In our study, this latter procedural error was indeed the main complication encountered, occurring in 6 out of 40 tests in the novice group (15 %) and in 3 out of 22 tests in the expert group (13.6 %); the overall incidence was 14.5 %. A dilator should never be inserted by more than one centimeter, as recommended by the BTS guidelines [14]. We also observed 3 cases of pneumothorax, all of which occurred when the pleural effusion was 2 cm (2 cases in the Novice group and 1 in the Expert group), while no cases of pneumothorax were observed when the pleural effusion was 4 cm. The most obvious explanation for this is the larger safety margin when the extent of pleural effusion is greater. Finally, a single case of a broken needle also occurred, caused by impact against a phantom rib. According to our teaching program, residents in their 4th and 5th years should achieve the necessary levels of proficiency in lung ultrasound to distinguish all the thoracic anatomic structures and to identify pleural effusion. This is critical for guaranteeing basic levels of competence and safety in thoracic procedures. In our opinion, thoracic ultrasound should be practiced daily in the ICU to ensure the progressive improvement of these fundamental skills.

Limitations

This study has a number of limitations. First, it was conducted in a single teaching hospital in a selected population of trainee physicians (residents in anesthesia and intensive care medicine). For this reason, our results cannot be extended to other academic institutions. The phantom model that we used is a thoracentesis model adapted to pleural chest drainage performed using small 5-French pediatric pig-tail catheters. This device is not commonly used as a chest drain and presents some limitations. For example, penetration of the phantom’s gel layers becomes more difficult after a failed first attempt, because the catheter gradually warms up and loses its rigidity, which makes all further attempts more difficult. Another limitation of our study is that the investigators rated the residents’ performances according to their own overall impression of each subject’s ability, without the application of any objective assessment criteria. We did, however, try to limit any potential bias by combining a double evaluation on the same performance, released by two independent investigators, one of whom was the senior sonographer of our department.

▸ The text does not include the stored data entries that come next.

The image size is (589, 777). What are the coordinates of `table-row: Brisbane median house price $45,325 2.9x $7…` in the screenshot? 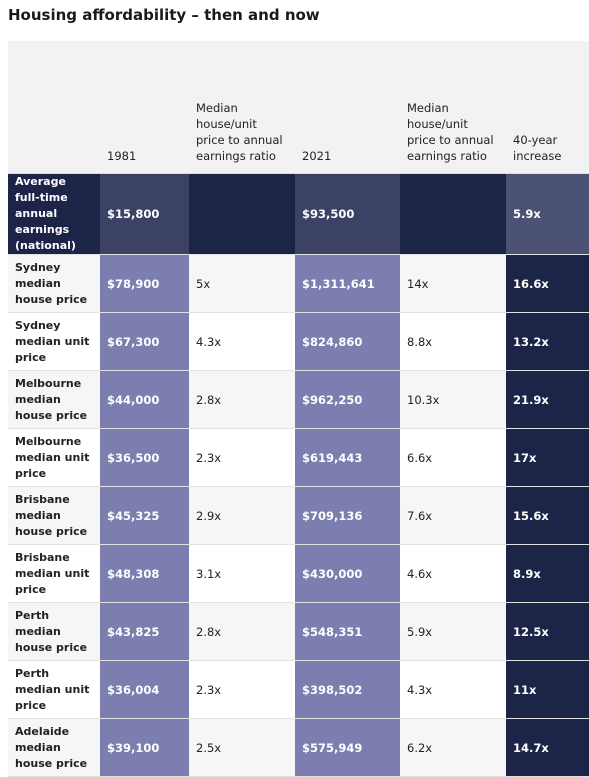 It's located at (298, 516).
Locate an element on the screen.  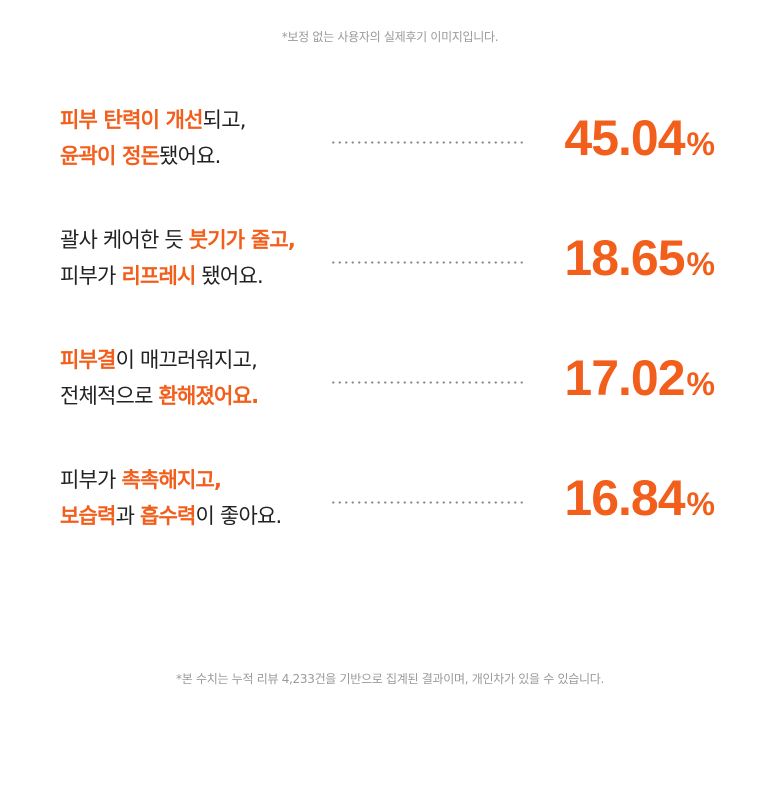
stat-value: 16.84% is located at coordinates (640, 501).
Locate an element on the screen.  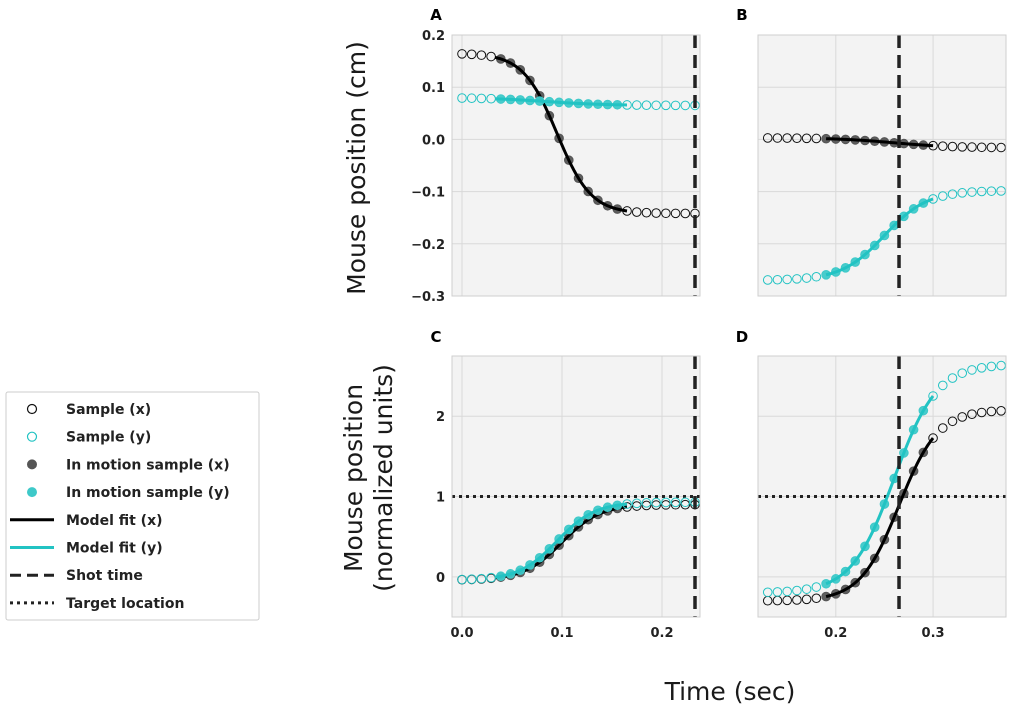
legend-item: Model fit (x) is located at coordinates (86, 521).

Simulation technology could be used to document the progression of technical proficiency during residency training and to determine the adequacy of a doctor’s mastery of the procedure for chest drainage before their introduction into clinical practice. However, working on a simulator manikin is less technically challenging and stressful compared with performing the same procedure on real patients. A physician’s expertise must include the ability to communicate with the patient, to adapt techniques to different body habitus and to tailor the procedure to specific situations. None of these can be currently trained using simulator technology. Simulation-based training provides a relaxed environment where technical skills can be practiced, but it cannot completely substitute the real clinical setting. Finally, another limitation of our model is that a phantom simulator cannot test for the occurrence of a hemothorax.

Conclusion

Our phantom model and scoring system provide a reliable method for the assessment of procedural competences in ultrasound and pleural drain positioning. Traditionally, the teaching model for medical education has primarily been based on direct experiential learning in the clinical environment. However, a more contemporary concept of training should also include theoretical components as well as the opportunity for the simulated practice of supervised procedures using suitable technology before proceeding on to real patients.